Purtroppo, abbiamo tutti superato quella meravigliosa fase della vita in cui pochi spiccioli sono un’enorme fortuna: figurine, piccoli giochi, caramelle, tutto a portata di mano con quelle monetine che per tutti gli altri sembravano insignificanti. Così, avidi e zelanti andavamo a fare spese, visitavamo nonne e zie, facevamo piccoli lavoretti in casa col solo scopo di sentire le parole magiche: “Tie’, miettil’ indo ‘o carusiello”. Il “carusiello” è, per tutti i napoletani, il più comune salvadanaio anche se oggi il termine viene usato ogni qual volta si parla di somme di danaro conservate.

salvadanaio
salvadanaio

Soprattutto per i più anziani “carusiello” può essere definita la pensione, oppure somme depositate in banca o, addirittura, investimenti, ma il significato simbolico, alla fine, rimane invariato. In realtà il carusiello non è un comune salvadanaio, ma un vaso di creta con il classico foro orizzontale per introdurre monetine, inviolabile a meno che non si fosse ridotto in cocci. Un funzionamento molto simile al classico maialino che vediamo in ogni film.

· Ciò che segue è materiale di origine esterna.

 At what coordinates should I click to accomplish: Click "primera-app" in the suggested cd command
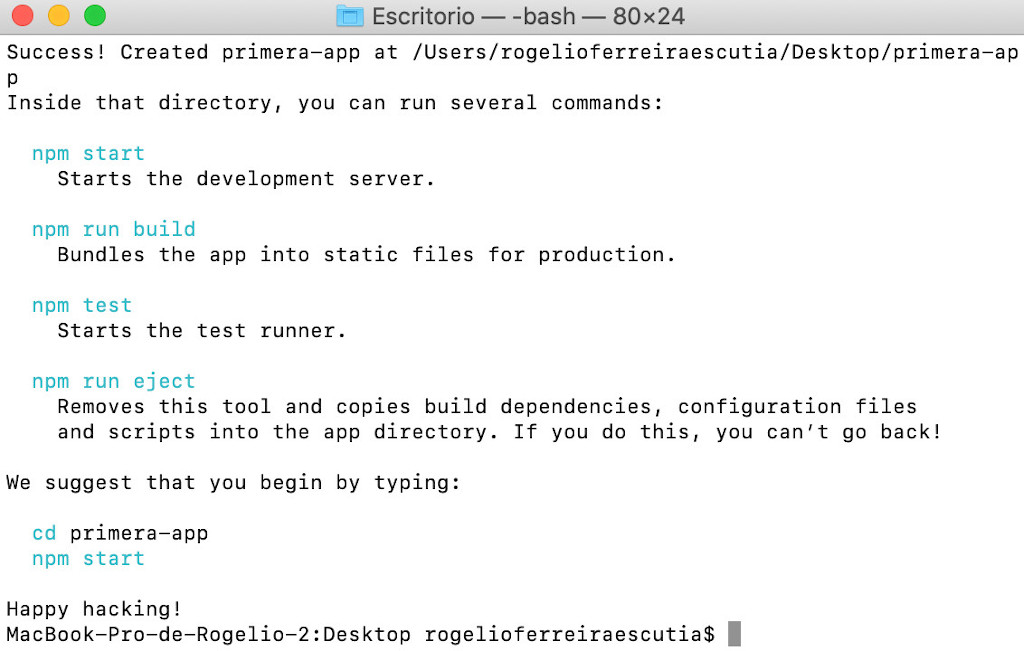click(139, 533)
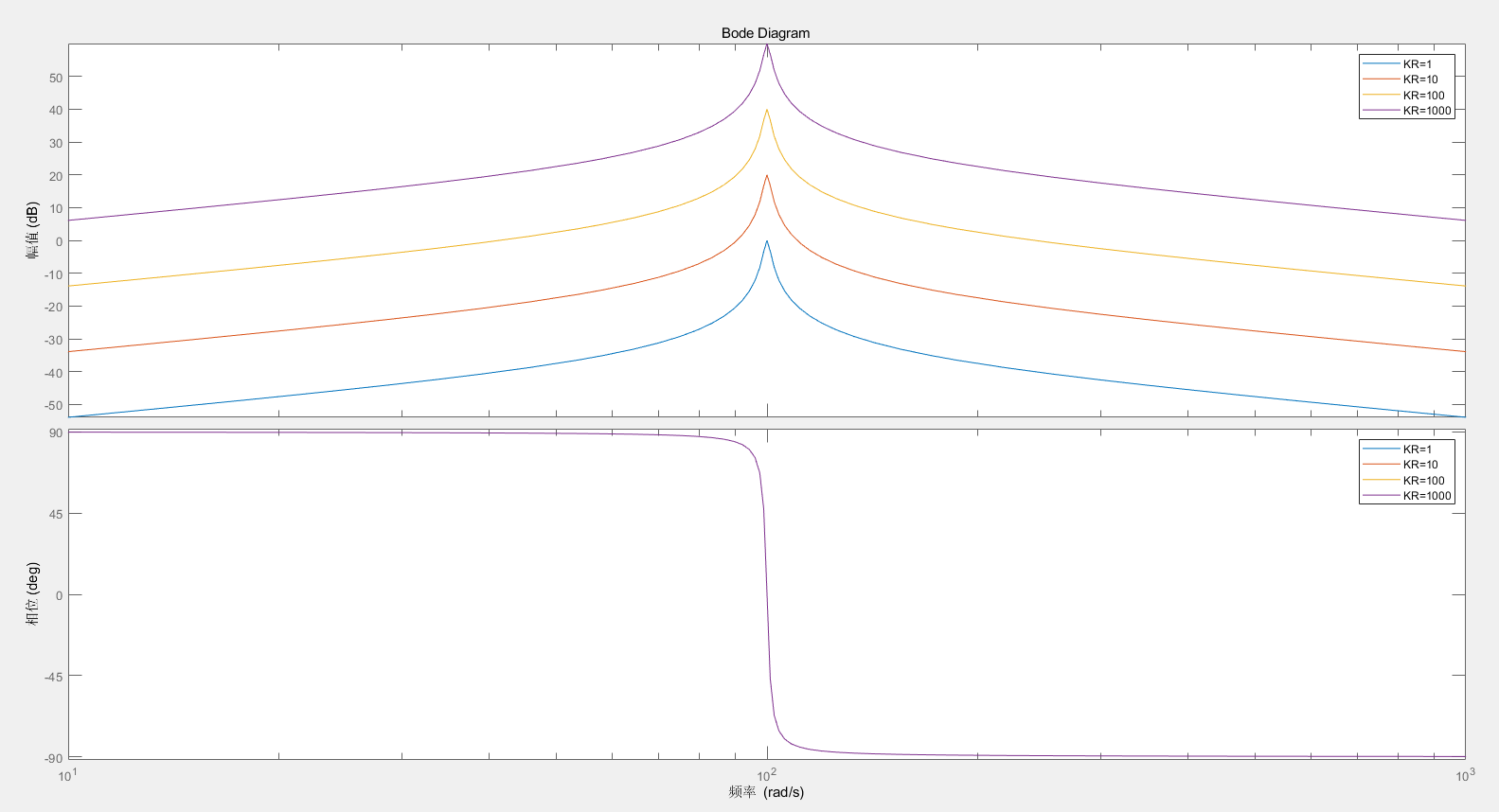Click the Bode Diagram title text
Screen dimensions: 1499x812
pos(765,33)
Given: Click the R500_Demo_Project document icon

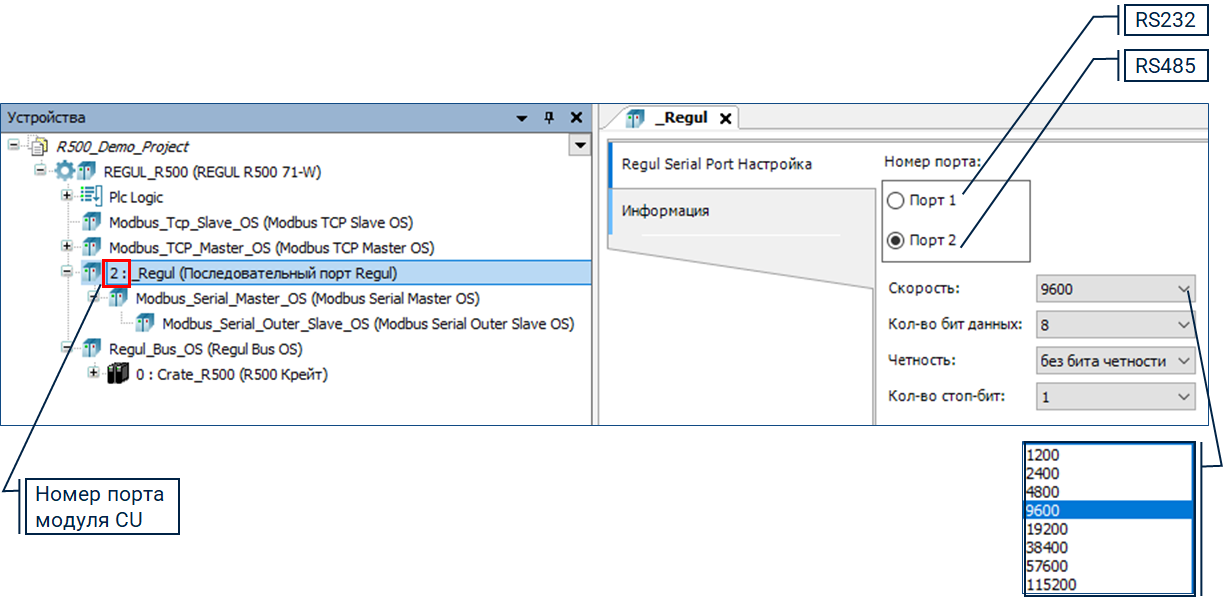Looking at the screenshot, I should pos(39,146).
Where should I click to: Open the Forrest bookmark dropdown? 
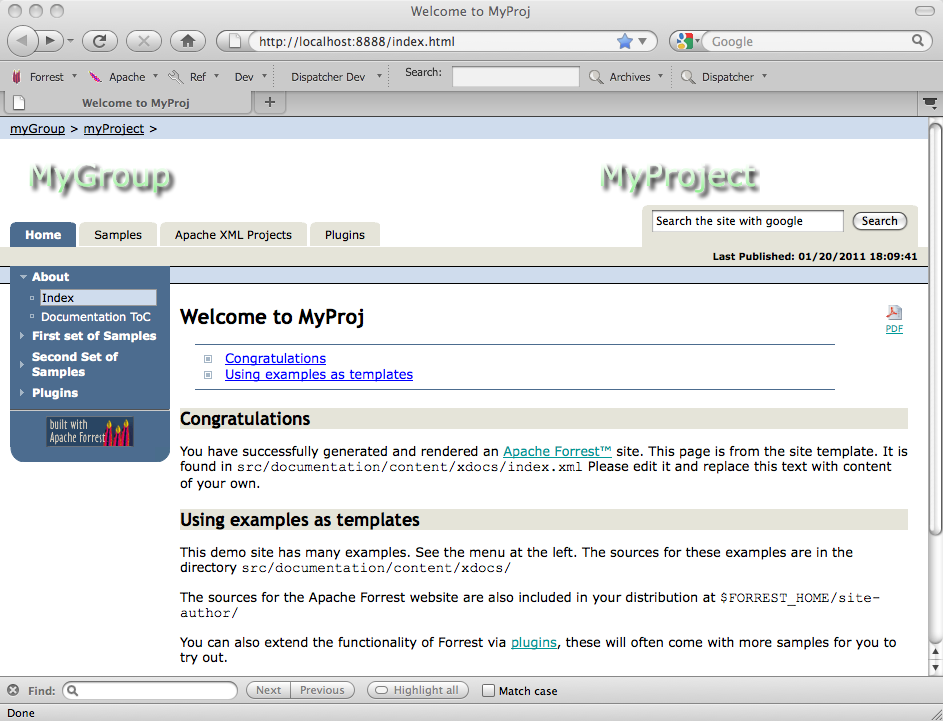click(45, 77)
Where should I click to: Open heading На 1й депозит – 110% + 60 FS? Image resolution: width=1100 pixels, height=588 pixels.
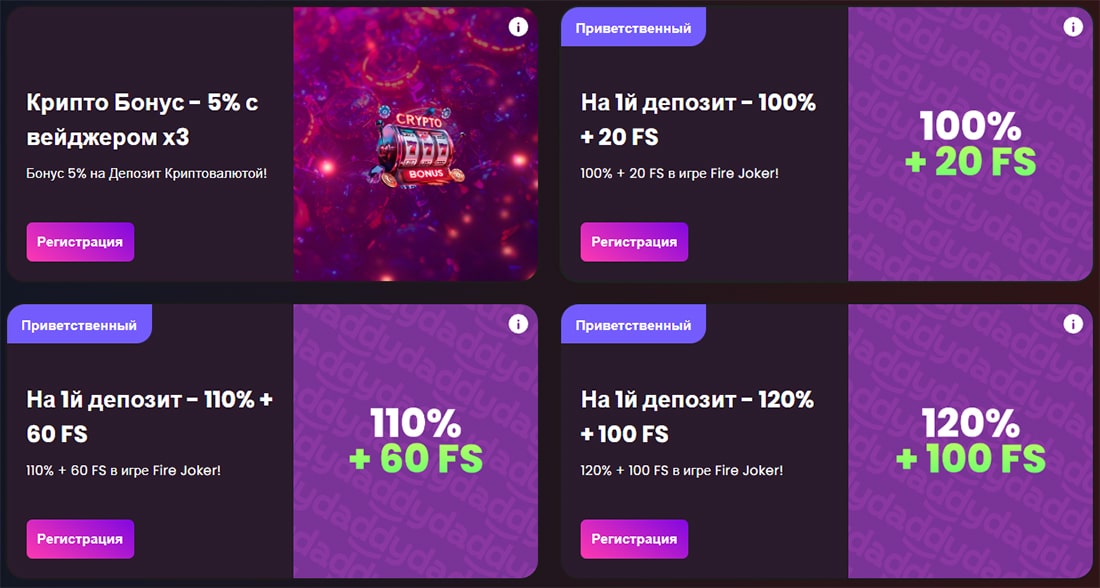(149, 417)
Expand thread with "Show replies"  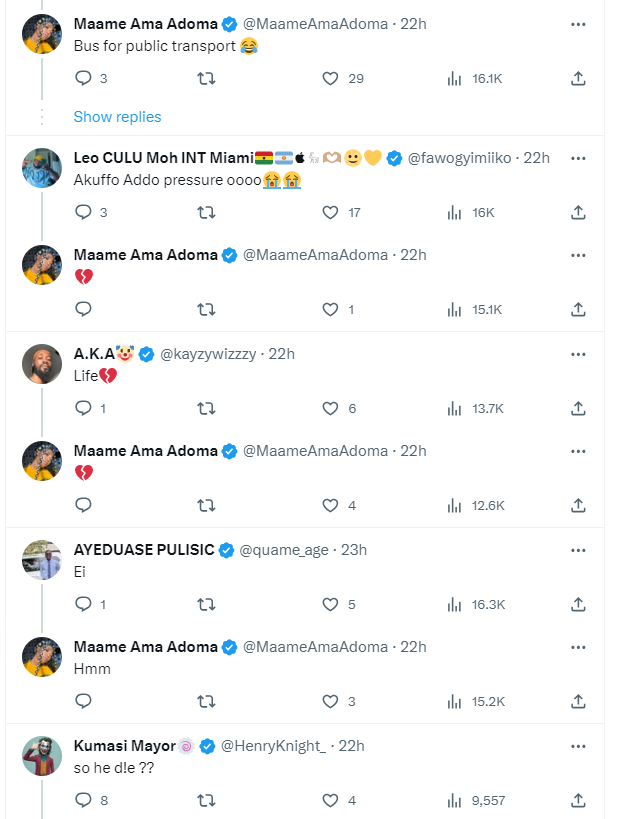click(x=117, y=117)
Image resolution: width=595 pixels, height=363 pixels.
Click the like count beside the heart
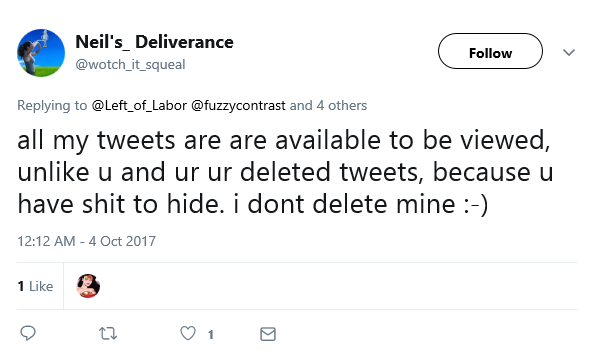[x=211, y=334]
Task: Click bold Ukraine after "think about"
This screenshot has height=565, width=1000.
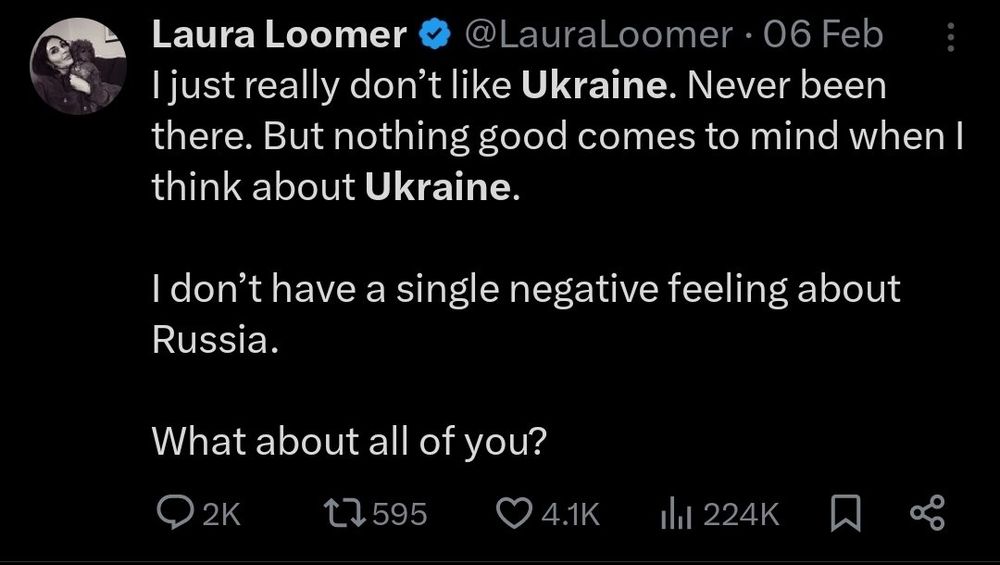Action: (439, 188)
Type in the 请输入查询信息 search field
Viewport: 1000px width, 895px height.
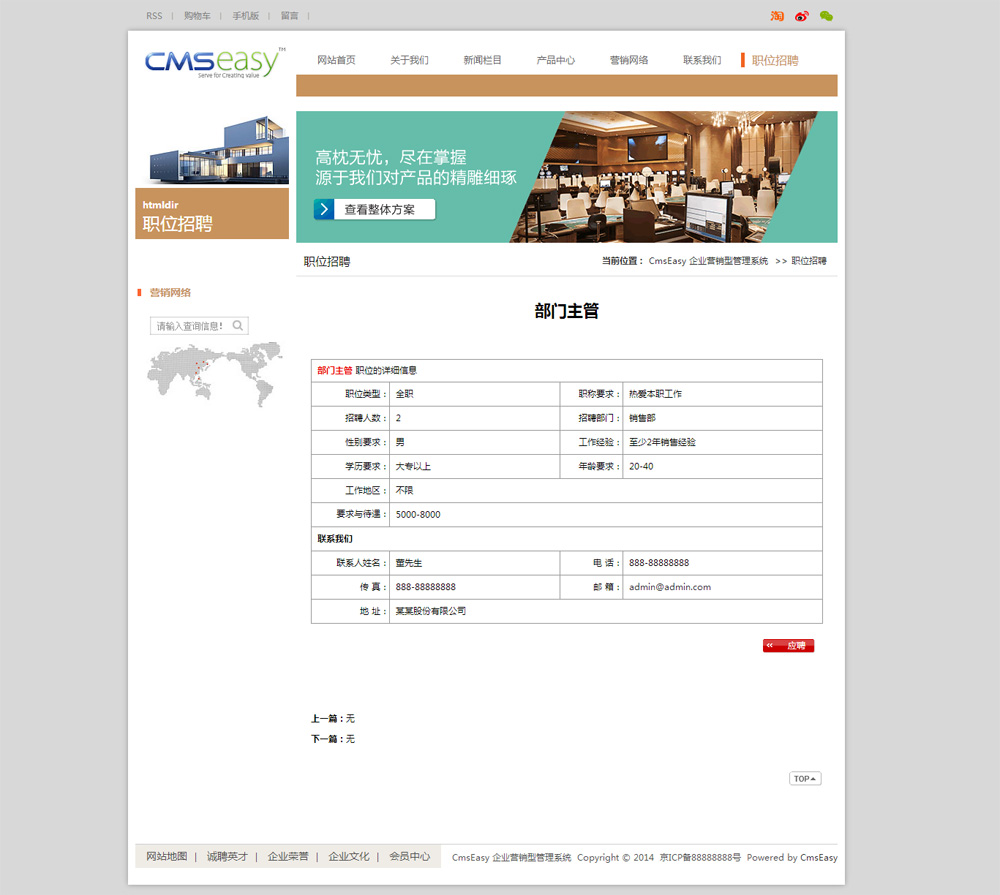click(190, 326)
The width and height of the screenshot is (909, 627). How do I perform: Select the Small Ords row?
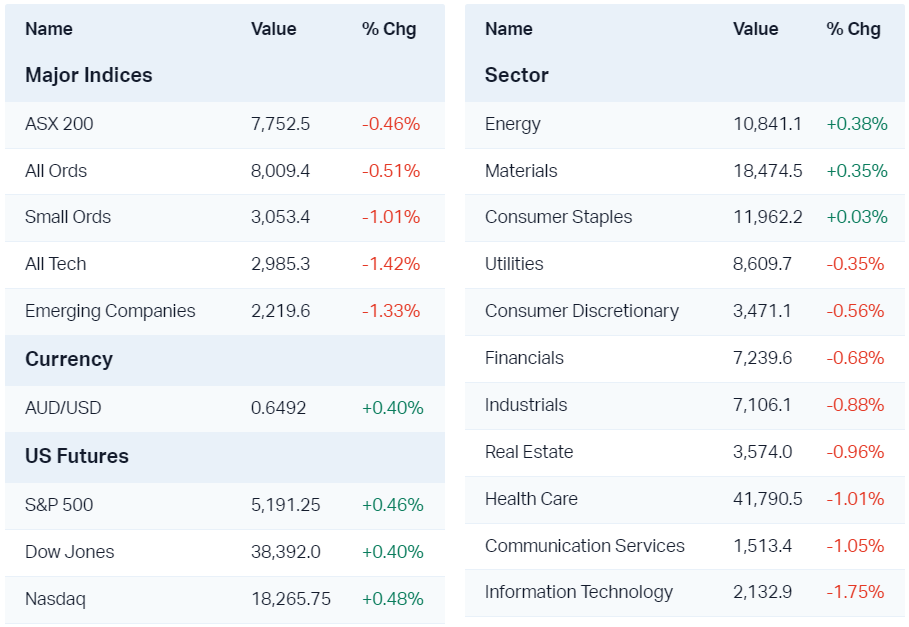click(68, 217)
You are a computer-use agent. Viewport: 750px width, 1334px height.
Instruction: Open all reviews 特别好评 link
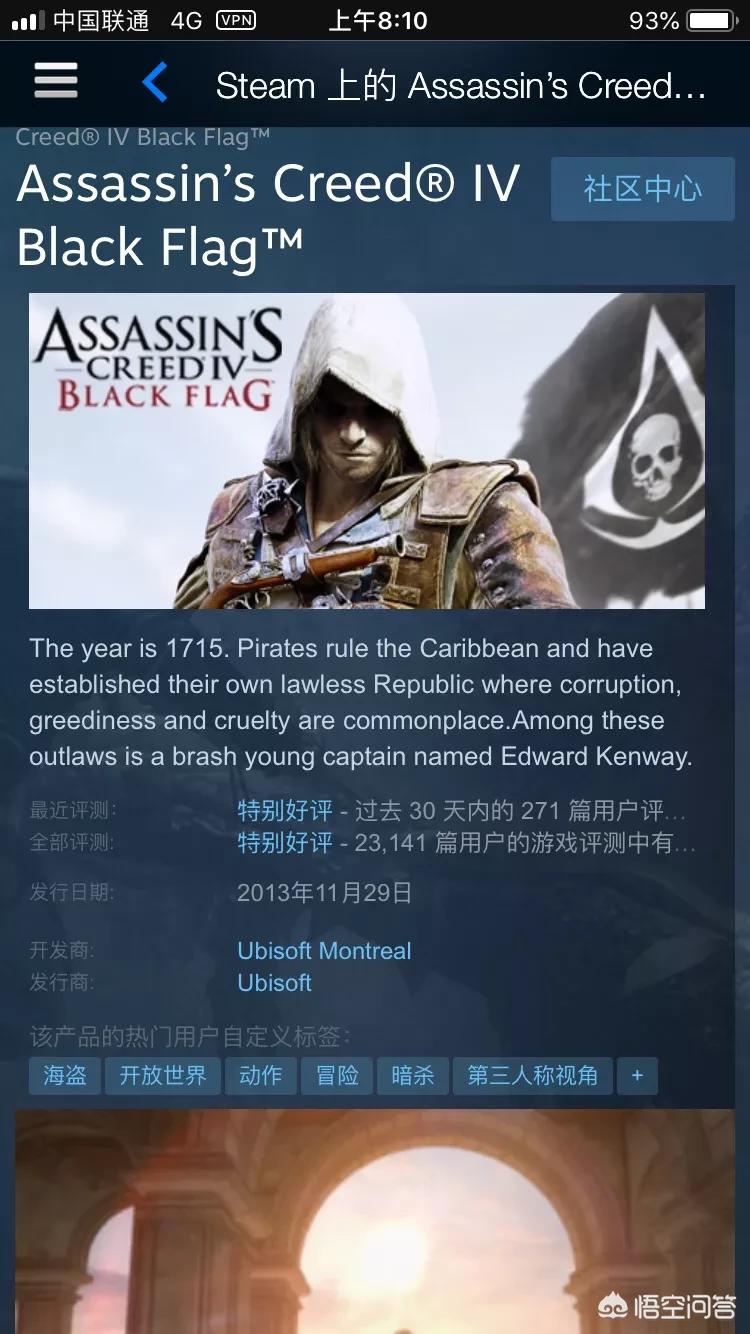point(285,843)
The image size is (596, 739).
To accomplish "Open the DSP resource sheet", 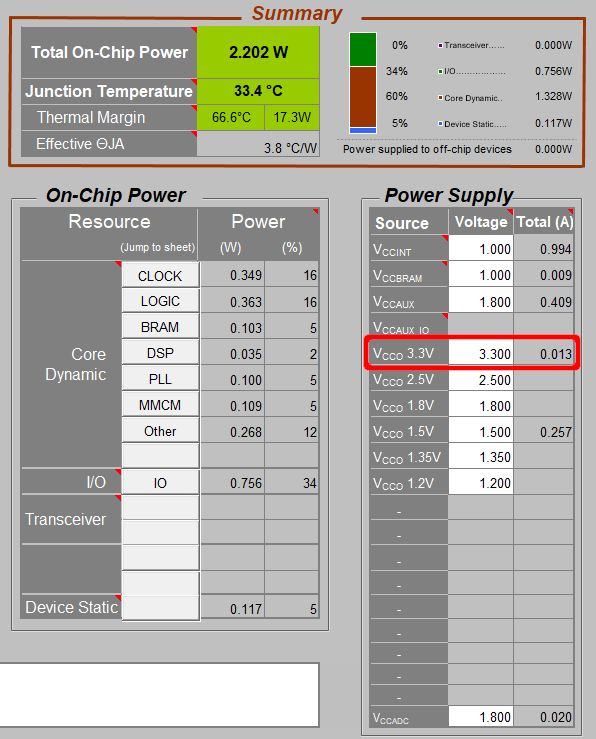I will click(x=160, y=353).
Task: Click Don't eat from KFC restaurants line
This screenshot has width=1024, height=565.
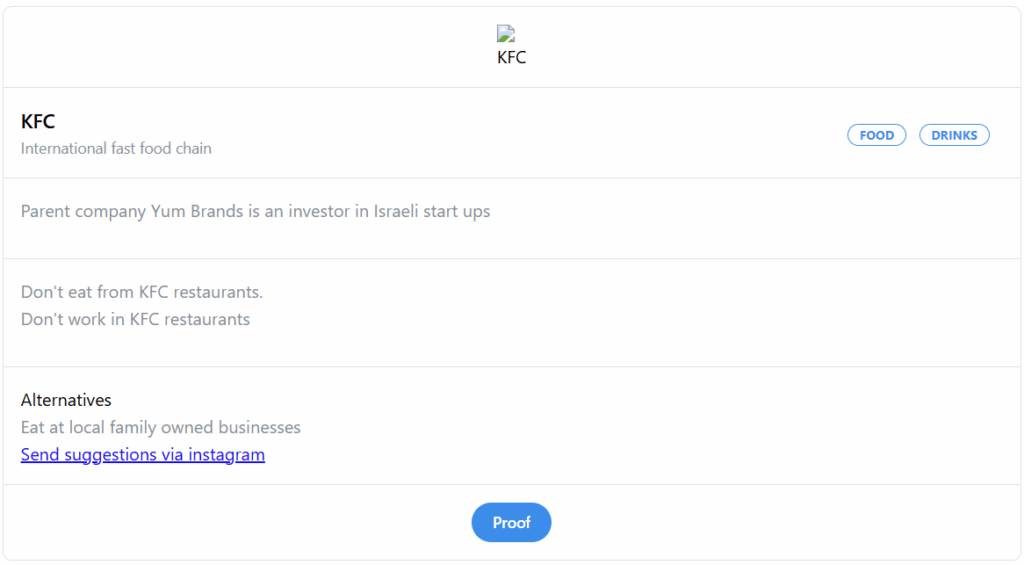Action: tap(142, 292)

Perchè non lo chiamiamo semplicemente salvadanaio? Da dove deriva il termine “carusiello“? Per scoprirne le origini dobbiamo risalire ad un’altra parola usata soltanto a Napoli: il caruso. Per caruso, o mellone, si intende una testa rasata o comunque con un taglio di capelli molto corto. Il termine deriva dal latino “cariosus“, che tradotto significa, appunto, glabro, oppure può risalire direttamente al verbo greco “keiro“, che significa tagliare o rasare. Ma cosa collega un salvadanaio di creta ad una testa rasata?

Per capirlo dobbiamo arrivare al periodo della dominazione spagnola, quando i nobili cavalieri della corona erano soliti dilettarsi con giochi e tornei in sella al loro cavallo. Uno in particolare prevedeva il lanciarsi una grossa palla di creta, una sorta di antenato del polo. Questa palla, per il colore marrone e per la somiglianza ad una testa rasata, veniva chiamata “caruso“. I salvadanai del tempo, che erano in tutto e per tutto una versione ridotta e modificata di quelle palle, vennero chiamati “piccoli carusi” e, quindi, “carusielli”.